In a beautifully crafted narrative, award-winning journalist and Pulitzer Prize finalist Amy Ellis Nutt interweaves Sarkin’s remarkable story with a fascinating tour of the history of and latest findings in neuroscience and evolution that illuminate how the brain produces, from its web of billions of neurons and chaos of liquid electrical pulses, the richness of human experience that makes us who we are. Nutt brings vividly to life pivotal moments of discovery in neuroscience, from the shocking “rebirth” of a young girl hanged in 1650 to the first autopsy of an autistic savant’s brain, and the extraordinary true stories of people whose personalities and cognitive abilities were dramatically altered by brain trauma, often in shocking ways.
Probing recent revelations about the workings of creativity in the brain and the role of art in the evolution of human intelligence, she reveals how Jon Sarkin’s obsessive need to create mirrors the earliest function of art in the brain. Introducing major findings about how our sense of self transcends the bounds of our own bodies, she explores how it is that the brain generates an individual “self” and how, if damage to our brains can so alter who we are, we can nonetheless be said to have a soul.

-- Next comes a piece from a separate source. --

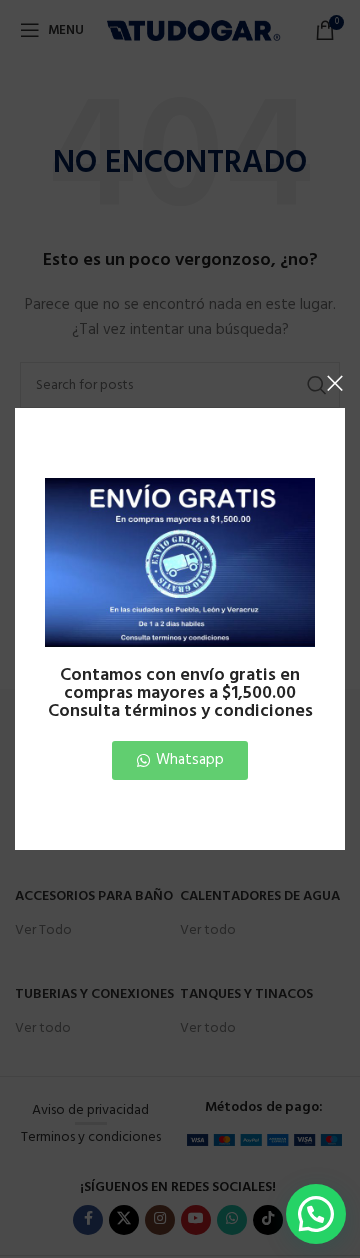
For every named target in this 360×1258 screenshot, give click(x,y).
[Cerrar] (335, 383)
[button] (316, 1214)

For Jon Sarkin, with his personality and sense of self permanently altered, making art became his bridge back to life, a means of reassembling from the shards of his former self a new man who could rejoin his family and fashion a viable life. He is now an acclaimed artist who exhibits at some of the country’s most prestigious venues, as well as a devoted husband to his wife, Kim, and father to their three children. At once wrenching and inspiring, this is a story of the remarkable human capacity to overcome the most daunting obstacles and of the extraordinary workings of the human mind.